U CUNTU SICILIANU DELLE SUPPLICI

Si è concluso il 51esimo ciclo di rappresentazioni classiche promosse dall’INDA  presso il Teatro Antico di Siracusa; nel cartellone, che comprendeva anche la Medea e l’Ifigenia in Aulide, spicca sicuramente la riproposizione in chiave “vernacolare” delle Supplici del tragediografo Eschilo. La vita del  tragediografo ha interessanti legami con la Sicilia, sappiamo infatti che intorno al 470 a.C. Eschilo si recò a Siracusa , su invito del tiranno Gerone, per celebrare in una tragedia, Αἶτναι (Aetnae), la nuova città di Αἴτνη (Aetna) da lui fondata e morì  a Gela nel 455 a.C.

Le Supplici, rappresentata probabilmente per la prima volta nel 463 a.C. ad Atene, racconta delle cinquanta figlie di Danao supplicanti che fuggono con il padre dall’Egitto per sfuggire ad un matrimonio combinato con i cugini, ed è tornata in scena grazie ad una interessante ed insolita riproposizione moderna curata dal regista e cantautore ennese Moni Ovadia.  Il mito, dal quale la Tragedia antica prende spunto, nasce come canto narrato degli aedi e così un cantore siciliano,interpretato dal musicista Mario Incudine,  entra in scena con il suo carretto ad introduce la vicenda sospesa tra fantasia e verità. La Sicilia come Argo è una terra che accoglie che si compenetra nel dramma di un gruppo nutrito di donne supplici, straniere,  che chiedono il diritto all’amuri ed alla libertà al re Pelasgo, consapevole del fatto che senza dolore non v’è mai soluzione, e che vacilla tra due pensieri forti: respingere le donne e consegnarle al loro destino, venendo meno al dovere ospitale,  o correre il rischio di far vacillare “equilibri internazionali” ed arrivare al possibile scontro armato. Il re Pelasgo si mette in ascolto delle supplici ma è anche consapevole che, secondo la buona politica, si può accogliere solo se i cittadini, cioè il popolo sovrano, accetteranno questa soluzione; e nel momento del possibile capovolgimento di fronte e della vittoria della violenza sulle donne da parte dei cugini, che irrompono minacciosi sulla scena, è pronto a ribadire la sua scelta ed a respingere i modi bruti ed il male oltre il confine della democrazia possibile: “ Ora parlu a vui figghi ritruvati, pigghiativi i curaggiu e acchianati alla citati”.
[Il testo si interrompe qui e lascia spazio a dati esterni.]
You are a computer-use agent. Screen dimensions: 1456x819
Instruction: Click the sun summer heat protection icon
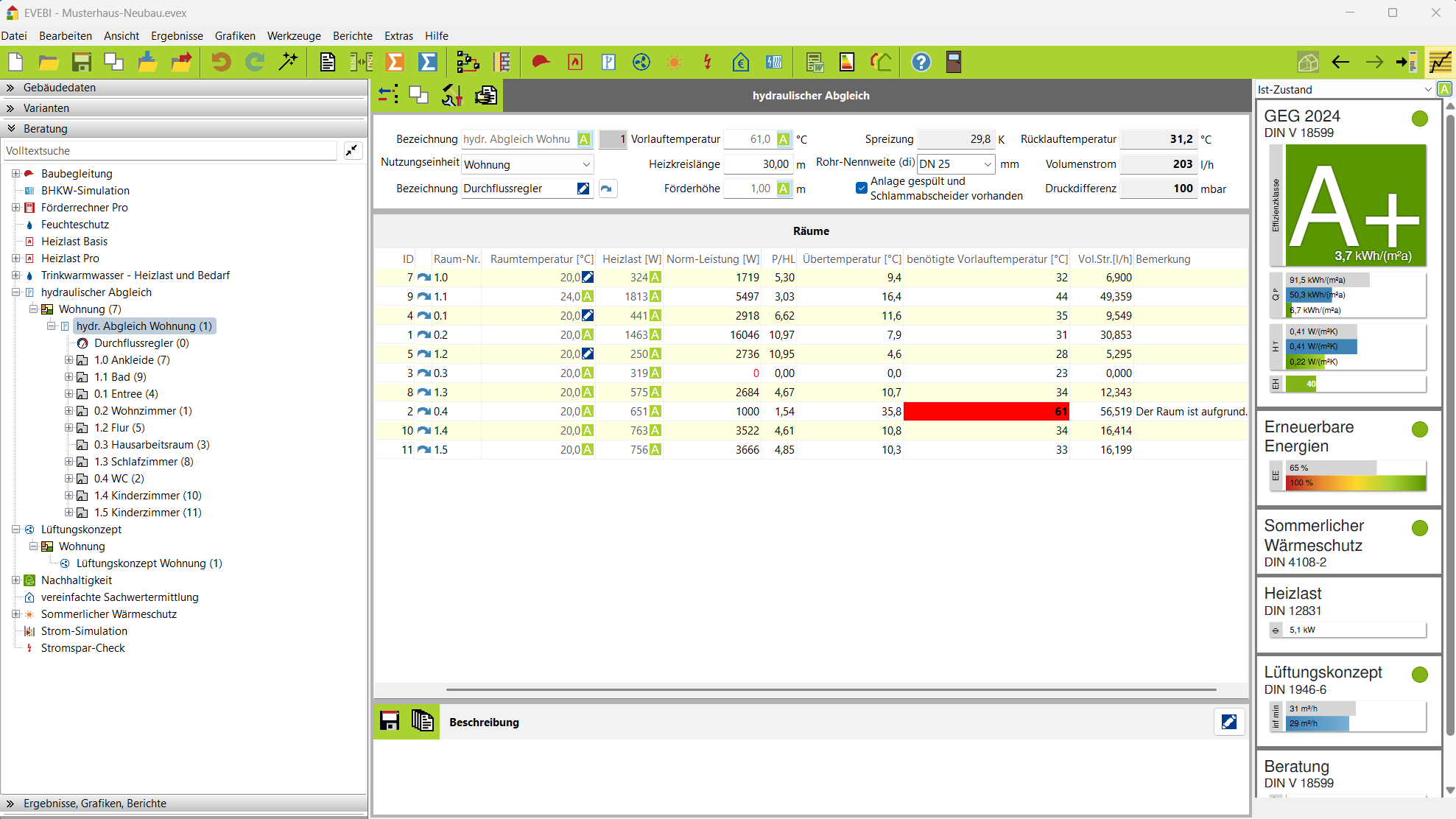pos(674,63)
Un cunto che declina la tragedia greca nei ritmi siciliani, intrecciandoli al greco moderno ed  innervando i versi in un ritmo incalzante, fortemente lirico e ricco di pathos per tutta la durata del dramma questo uno dei punti forti della originalissima rilettura e messa in scena  di Ovadia  nella quale il coro di donne non è tanto mosso dall’aspetto attivo della decisione e quindi dell’azione ma perlopiù schiacciato dalla sofferenza e dalle possibili conseguenze che vengono dall’attesa della catastrofe. 
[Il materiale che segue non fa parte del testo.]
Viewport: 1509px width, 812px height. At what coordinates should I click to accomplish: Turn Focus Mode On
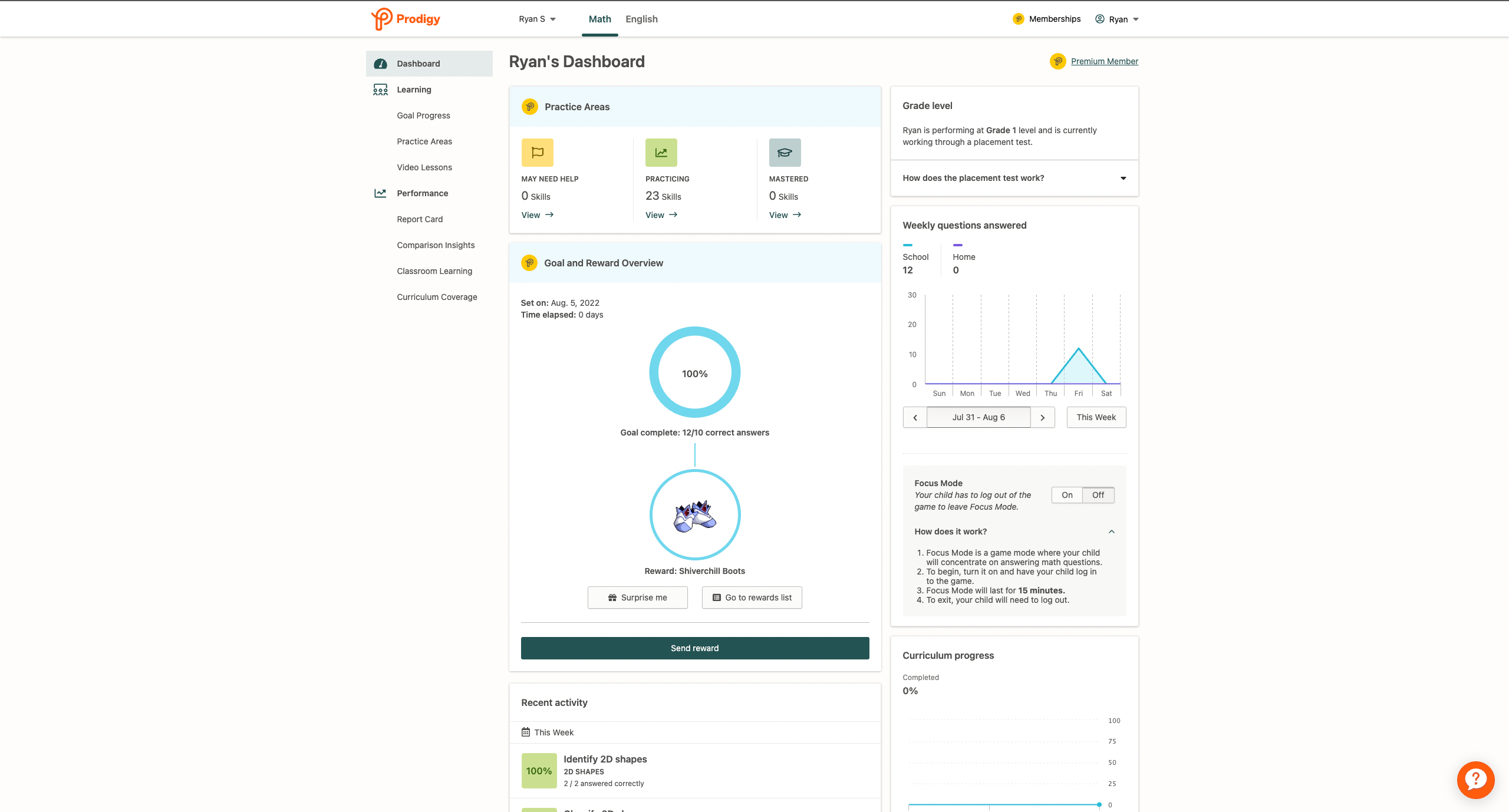point(1067,495)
Nel suo ruolo di Prima Corifea Donatella Finocchiaro incarna perfettamente la dolcezza e la determinazione del femminile, guida carismatica e motivatrice del gruppo che prova a trovare una soluzione in tempi rapidi e trova nel padre Danao il sostegno di un maschile positivo che è a favore della libertà.

Di fatto non c’è un evento culminante o cruento ma il protagonista è la supplica, nel ritmo montante del coro, che nell’epilogo diventa canto di gioia: “Gloria ‘e dei d’e cieli carichi d’allori a iddi sacrifici e iddi sacri onuri! Viva l’accoglienza e a libertà”.  

Versi siciliani che echeggiano come schegge di un dramma antico e moderno: il mare, ieri come oggi, diventa confine e viatico di storie drammatiche, di respinte e di accoglienze, di storie plurali che parlano di fusioni culturali possibili e complesse, di coabitazioni e di scontri.